There were a few more pieces of junk furniture nearer the attic door, but the rest stored up there for who knows how long is mostly old and good quality. I mean really-old, like maybe from when the house was originally built, or at least from the same era. And if not then, not too many after. I can tell the really old stuff because it has a lot of frou-frou detailing. The next era looks like what Mawmaw used to call “Craftsmen-style” or even “Mission-style.” Sometimes it still surprises me how much Mawmaw taught me just going through her old wish books and magazines. Some of it is useful knowledge and some of it is just as much frou-frou as that furniture is. It certainly didn’t help me do all the heavy lifting that had to be done as I dug stuff out of that mess.
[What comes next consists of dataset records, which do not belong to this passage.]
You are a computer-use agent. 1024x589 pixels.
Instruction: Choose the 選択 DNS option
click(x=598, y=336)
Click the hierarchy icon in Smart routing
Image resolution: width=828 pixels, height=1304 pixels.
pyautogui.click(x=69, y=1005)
There was one wall clock that was wind up and I hung that on a handy hook in the entry way. It took me building a sundial to find noon but I believe I now have close to the correct time without having to plant a stick in the middle of a circle and then checking the farmer’s almanac. There’s also a grandfather clock but that isn’t going anywhere until two or three strong men are around to move it. Same is true of several pieces of the furniture. Any of the smaller pieces of furniture that I could maneuver – even if that included taking it apart and moving it a piece at a time – I did. Sometimes I would put a piece one location and then decide it was better in a different one, especially those times I found pieces of matching furniture. I had to be careful of how I moved everything as well. The wooden floors need some work and I’ve done what I can but some of it is beyond me, but I don’t need to make it worse by digging gouges in the wood all for lack of a little extra effort and the convenient furniture dollies that I found shoved in amongst everything else in the attic.
It was three weeks and change and I was getting worried. I didn’t want Dunn’s words to be prophetic, so I refused to behave dramatic and helpless. The problem was that I was running out of things in the house to keep myself busy and distracted with. I’d gone as far as I could with emptying the attic except for the end farthest from the entry and that would have to wait because I kept finding small, expensive things that really needed Dunn’s say so on. Boxes that held a coin collection and a stamp collection. Boxes of real silverware. Some god-awful paintings that were so bad you know they had to be expensive, at least when they were first purchased. Then there was the jewelry and an old firesafe of silver and gold ingots, most of them looking like they’d been melted down by hand. Then there was the stuff that looked personal, like old journals written in by hand, or a file of papers that looked like maybe they were old survey maps of this area. Some stuff in that file is so brittle with age and lack of attention that I’m not even sure it is wise to try and unfold them. There are old cookie tins full of photos as well and while interesting, they aren’t any of my business unless or until Dunn makes them my business.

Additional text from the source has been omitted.